(Your assignment): Within the records below is a range that opens at the line with "อุบัติเหตุ (18, 2517)" and closes at the line with "05/08/2026 (43, 1127)". Return that range word for word, both ends included, and only that range.

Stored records
----------

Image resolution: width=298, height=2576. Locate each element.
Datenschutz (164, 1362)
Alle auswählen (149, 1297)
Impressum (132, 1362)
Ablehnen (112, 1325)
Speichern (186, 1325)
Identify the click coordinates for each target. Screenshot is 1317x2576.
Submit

----------

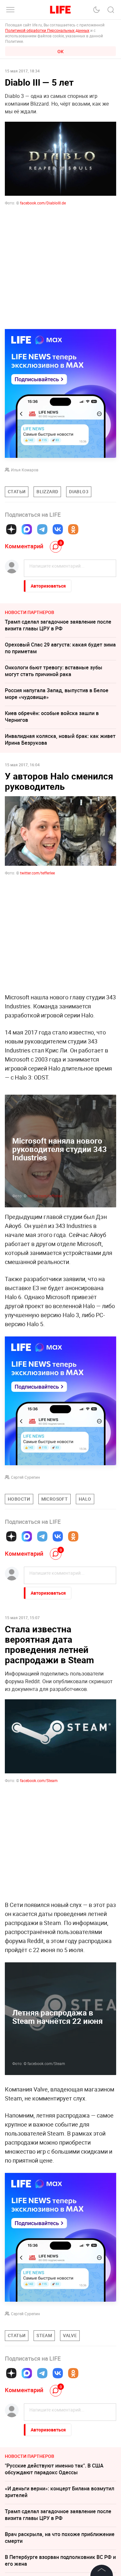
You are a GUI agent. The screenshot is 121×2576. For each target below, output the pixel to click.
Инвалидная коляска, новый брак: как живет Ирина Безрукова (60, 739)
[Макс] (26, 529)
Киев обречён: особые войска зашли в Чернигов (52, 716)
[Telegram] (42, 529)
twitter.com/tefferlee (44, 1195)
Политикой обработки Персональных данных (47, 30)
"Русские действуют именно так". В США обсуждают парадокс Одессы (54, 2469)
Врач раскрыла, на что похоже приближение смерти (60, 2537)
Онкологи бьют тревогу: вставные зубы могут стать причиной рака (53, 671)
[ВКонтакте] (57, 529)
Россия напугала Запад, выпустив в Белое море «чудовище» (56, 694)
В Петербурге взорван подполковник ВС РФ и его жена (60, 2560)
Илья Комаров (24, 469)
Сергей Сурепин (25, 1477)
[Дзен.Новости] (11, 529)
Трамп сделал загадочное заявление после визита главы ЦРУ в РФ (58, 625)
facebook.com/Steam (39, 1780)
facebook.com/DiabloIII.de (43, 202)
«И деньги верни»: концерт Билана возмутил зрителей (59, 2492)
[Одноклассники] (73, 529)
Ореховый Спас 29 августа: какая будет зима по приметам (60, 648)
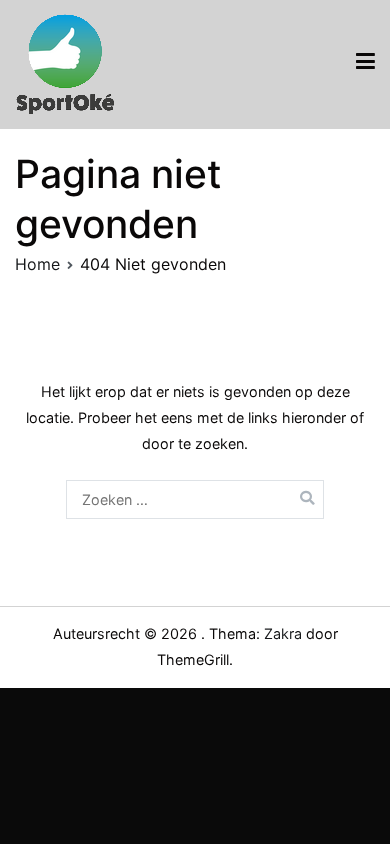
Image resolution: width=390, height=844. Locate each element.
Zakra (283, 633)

----------

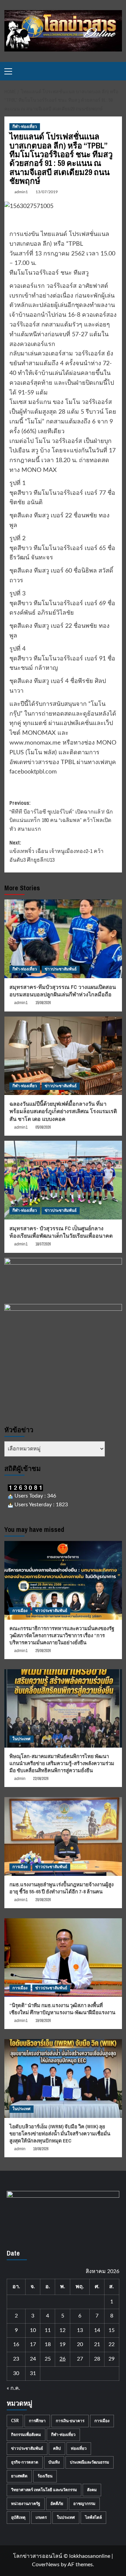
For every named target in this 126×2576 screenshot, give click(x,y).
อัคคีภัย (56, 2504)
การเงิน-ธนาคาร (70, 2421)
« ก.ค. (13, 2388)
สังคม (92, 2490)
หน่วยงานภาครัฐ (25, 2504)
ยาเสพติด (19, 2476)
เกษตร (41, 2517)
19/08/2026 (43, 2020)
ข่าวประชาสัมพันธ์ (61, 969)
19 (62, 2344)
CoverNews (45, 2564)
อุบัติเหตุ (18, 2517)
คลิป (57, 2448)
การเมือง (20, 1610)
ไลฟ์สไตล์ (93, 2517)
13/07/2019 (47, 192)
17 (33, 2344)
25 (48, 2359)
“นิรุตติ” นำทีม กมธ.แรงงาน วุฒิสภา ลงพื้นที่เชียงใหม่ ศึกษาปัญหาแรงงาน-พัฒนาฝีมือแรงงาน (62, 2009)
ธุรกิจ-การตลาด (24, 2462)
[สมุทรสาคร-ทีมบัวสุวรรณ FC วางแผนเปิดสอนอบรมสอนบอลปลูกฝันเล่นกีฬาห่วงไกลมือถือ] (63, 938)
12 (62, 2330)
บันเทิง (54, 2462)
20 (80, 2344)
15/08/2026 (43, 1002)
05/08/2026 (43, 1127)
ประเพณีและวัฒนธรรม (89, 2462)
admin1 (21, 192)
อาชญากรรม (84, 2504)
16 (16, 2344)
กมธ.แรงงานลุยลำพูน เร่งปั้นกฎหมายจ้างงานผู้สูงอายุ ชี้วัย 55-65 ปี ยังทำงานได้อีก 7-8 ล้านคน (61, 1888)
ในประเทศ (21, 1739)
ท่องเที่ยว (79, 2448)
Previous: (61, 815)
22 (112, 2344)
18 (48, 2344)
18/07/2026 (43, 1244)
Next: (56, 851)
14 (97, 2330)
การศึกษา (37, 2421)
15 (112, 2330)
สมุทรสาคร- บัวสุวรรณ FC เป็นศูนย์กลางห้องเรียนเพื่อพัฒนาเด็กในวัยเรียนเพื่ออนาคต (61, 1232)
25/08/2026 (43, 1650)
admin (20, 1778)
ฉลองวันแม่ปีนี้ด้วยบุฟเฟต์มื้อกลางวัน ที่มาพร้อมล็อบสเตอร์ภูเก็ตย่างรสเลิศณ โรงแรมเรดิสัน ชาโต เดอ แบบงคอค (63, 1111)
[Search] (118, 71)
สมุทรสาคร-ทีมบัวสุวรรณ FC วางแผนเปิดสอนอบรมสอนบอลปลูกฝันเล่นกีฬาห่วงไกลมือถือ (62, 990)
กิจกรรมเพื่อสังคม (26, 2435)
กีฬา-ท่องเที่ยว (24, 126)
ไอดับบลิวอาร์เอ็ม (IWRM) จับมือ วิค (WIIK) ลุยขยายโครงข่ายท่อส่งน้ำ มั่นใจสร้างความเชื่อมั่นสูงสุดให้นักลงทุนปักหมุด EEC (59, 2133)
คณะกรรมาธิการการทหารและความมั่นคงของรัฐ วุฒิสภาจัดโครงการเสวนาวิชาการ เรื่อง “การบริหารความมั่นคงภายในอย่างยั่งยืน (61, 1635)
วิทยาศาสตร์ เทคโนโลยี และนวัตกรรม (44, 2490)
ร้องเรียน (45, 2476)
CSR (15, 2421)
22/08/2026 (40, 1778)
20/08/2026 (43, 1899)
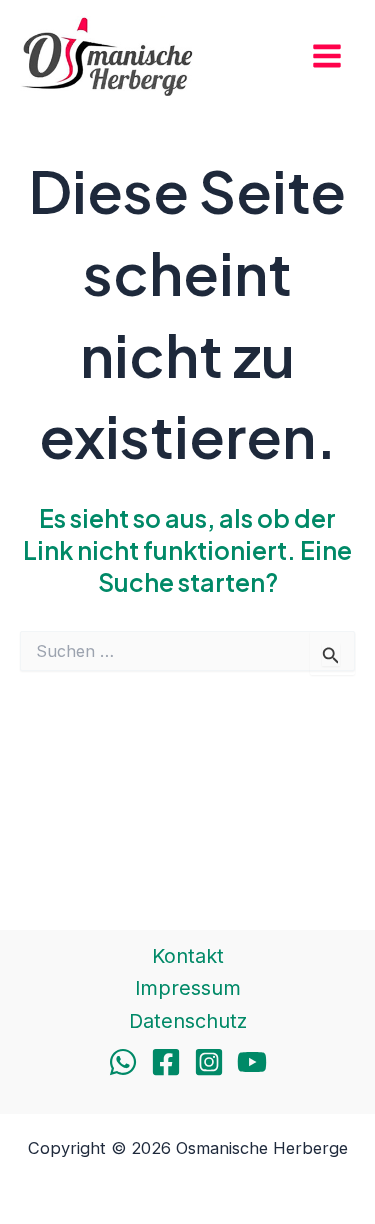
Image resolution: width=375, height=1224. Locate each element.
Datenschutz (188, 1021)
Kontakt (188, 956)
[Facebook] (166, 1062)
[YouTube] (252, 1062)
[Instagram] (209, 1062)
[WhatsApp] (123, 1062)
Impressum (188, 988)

----------

(Expected output):
อุบัติเหตุ (18, 2517)
คลิป (57, 2448)
การเมือง (20, 1610)
ไลฟ์สไตล์ (93, 2517)
13/07/2019 (47, 192)
17 (33, 2344)
25 (48, 2359)
“นิรุตติ” นำทีม กมธ.แรงงาน วุฒิสภา ลงพื้นที่เชียงใหม่ ศึกษาปัญหาแรงงาน-พัฒนาฝีมือแรงงาน (62, 2009)
ธุรกิจ-การตลาด (24, 2462)
[สมุทรสาคร-ทีมบัวสุวรรณ FC วางแผนเปิดสอนอบรมสอนบอลปลูกฝันเล่นกีฬาห่วงไกลมือถือ] (63, 938)
12 (62, 2330)
บันเทิง (54, 2462)
20 (80, 2344)
15/08/2026 (43, 1002)
05/08/2026 (43, 1127)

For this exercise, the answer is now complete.